Mark Warner says that an attempt to fire Robert Mueller would be a "constitutional crisis."

And then there's this, via POLITICO: "A group of House Republicans has gathered secretly for weeks in the Capitol in an effort to build a case that senior leaders of the Justice Department and FBI improperly — and perhaps criminally — mishandled the contents of a dossier that describes alleged ties between President Donald Trump and Russia, according to four people familiar with their plans. A subset of the Republican members of the House intelligence committee, led by Chairman Devin Nunes of California, has been quietly working parallel to the committee's high-profile inquiry into Russian meddling in the 2016 presidential election. They haven't informed Democrats about their plans, but they have consulted with the House's general counsel."

OFF TO THE RACES: That Virginia race keeps getting wilder

POLITICO offers a big overview of how Senate control could shift in 2018.

CA-SEN: [A] new poll is raising the volume of one of the most intriguing questions in political circles from here to Capitol Hill: Is Dianne Feinstein losing her ironclad grip on her Senate seat?
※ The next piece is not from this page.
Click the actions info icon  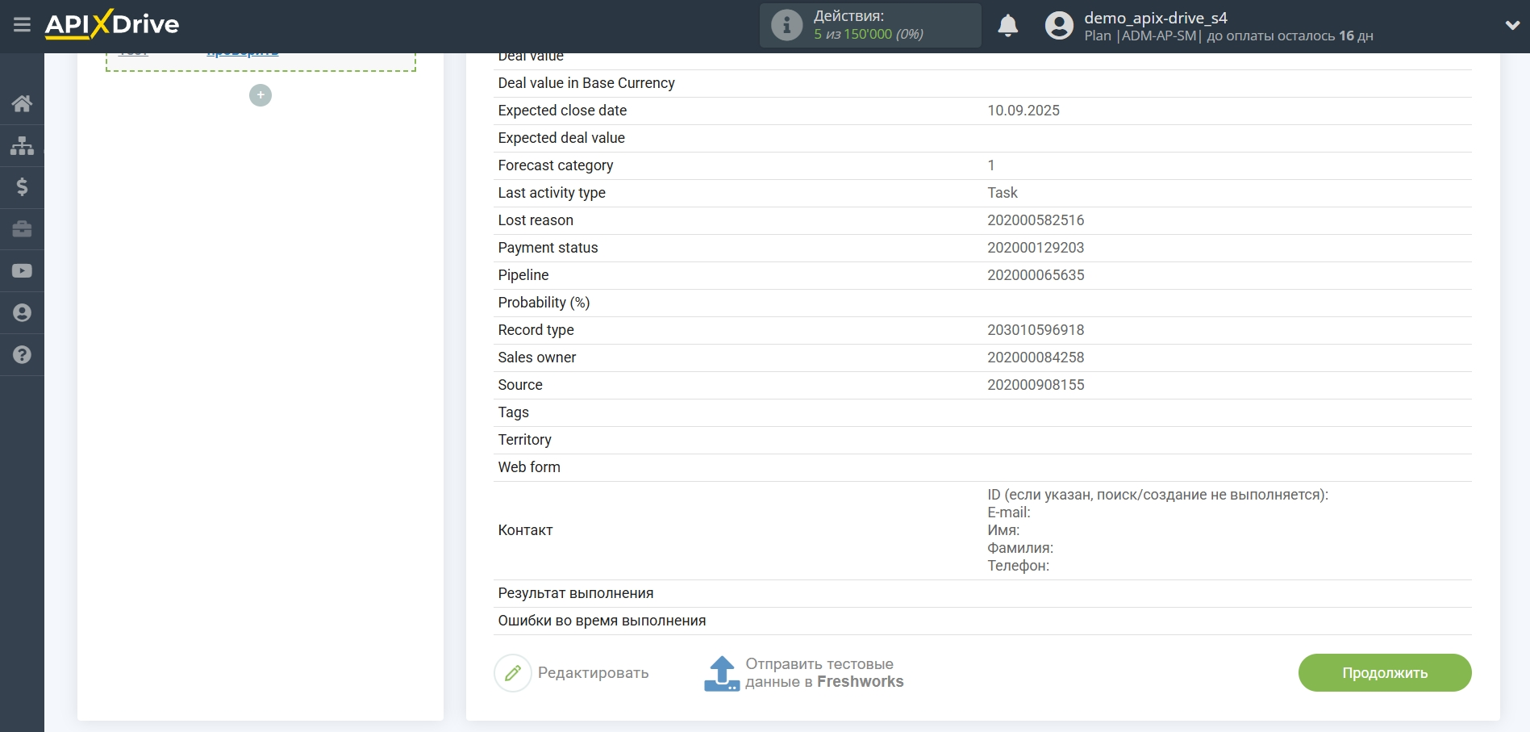[786, 25]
A new poll found just 41 percent of likely California voters back the 84-year-old, five-term incumbent in her bid for re-election, six months before the 2018 primary," writes the Mercury News.

MN-SEN: Al Franken's last day in the Senate is January 2.

MS-SEN: Speculation is growing that Thad Cochran will resign in January.

UT-SEN: In the Atlantic: Has Trump persuaded Hatch to block Mitt Romney from coming to the Senate?

VA: That Virginia House of Delegates race just keeps getting wilder: "A Democrat's stunning one-vote victory in a hotly contested race for the Virginia House of Delegates this week suddenly became a tie on Wednesday after a three-judge panel ruled that an additional ballot should have been counted for the Republican. Now, the winner will be determined "by lot," according to state law, and that could mean pulling a name out of a hat, a coin toss — or drawing straws."